Unlike Basquiat, who expressed himself in relatively abstract imagery, Cuban author Reinaldo Arenas spoke directly enough about his own life to render Schnabel's interloping, with its weird mix of empathy and schadenfreude, irrelevant. Before committing suicide while dying of AIDS in 1990, Arenas completed the memoir from which Schnabel's film draws its name and source material, along with a five-volume series of novels, which he called the Pentagonia and described as a "secret history of Cuba." Looking at the general outline of Arenas's life, it's easy to see him as essentially a victim. His talent for writing earned him legal trouble in Cuba, where only one of his books was granted publication. When he emigrated to the United States in 1980, he went from being a threat to being just another poor, obscure writer. (According to a recent article in the Village Voice, only a dozen people turned up at his funeral.)
Despite this grim biography, Arenas's work drips with invigorating anger and playfulness. It's hard to imagine Schnabel dramatizing an orgiastic riot overthrowing Castro, as Arenas does in The Color of Summer. And, in fact, Schnabel doesn't try. Before Night Falls is more concerned with the suffering of its subject than either the life or art of the man. To this end, the film draws on the first three volumes of the Pentagonia and Arenas's memoir, Before Night Falls, to outline five stages of Arenas's life: his early childhood; adolescent rebellion (in which he left his family to join the rebels of the Cuban Revolution); early adulthood (when he began writing); his stint in jail and its aftermath in the Seventies; and his final months in New York. In its first half, the film provides an intriguing glimpse into Cuba's gay subculture. Yet once Arenas is sent to jail in 1974 for having published his books in Europe without getting permission from the official writers' union (as well as a trumped-up charge of molesting underage boys), the film becomes a one-dimensional tale of martyrdom.

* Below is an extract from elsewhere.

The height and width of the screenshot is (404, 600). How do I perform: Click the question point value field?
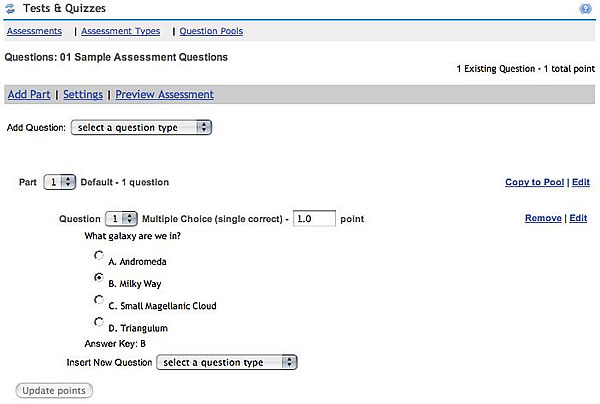pos(314,218)
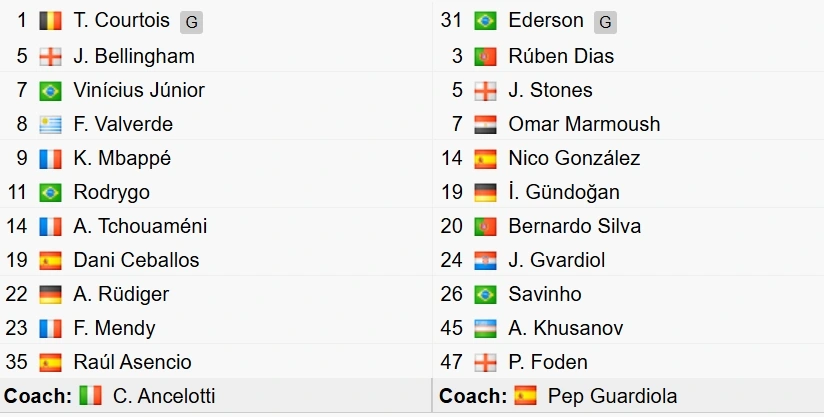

This narrative emphasis colors the very look and feel of the film. The first five minutes, filled with poetic images of Arenas's childhood in the Cuban countryside, suggest an evocative tone that the picture will fail to match elsewhere. As hard as Schnabel tries, actor Javier Bardem's nonstop narration (which draws heavily on Arenas's own words) proves more eloquent than the direction. A few other scenes recapture a lovely strain of impressionist reverie: a failed balloon ride to Miami, or a montage of New York streets and waterfronts. Just as often, though, Schnabel lapses into banality, sending his cinematographers, Xavier Perez Grobet and Guillermo Rosas, to chase mood after mood with grainy film stocks and dingy filters.
The whole of Before Night Falls seems to follow a similar strategy of dimming the brilliant aspects of Arenas's life with needless gloom and selective editing. While Schnabel could not be expected to cover the history (and future) of modern Cuba as Arenas did over the course of five books, the director omits some ten years that Arenas spent in the U.S.--a time of steady productivity for the writer. Instead, we skip ahead to Arenas's struggle with AIDS and focus on the photogenic spectacle of the author's physical decline. To be sure, this finale is moving, but mainstream Hollywood has never found difficulty in wringing pathos out of terminal illness.
As a revolutionary author and outcast, Reinaldo Arenas deserved a radical film; what he has gotten instead is a staid and conventional biography.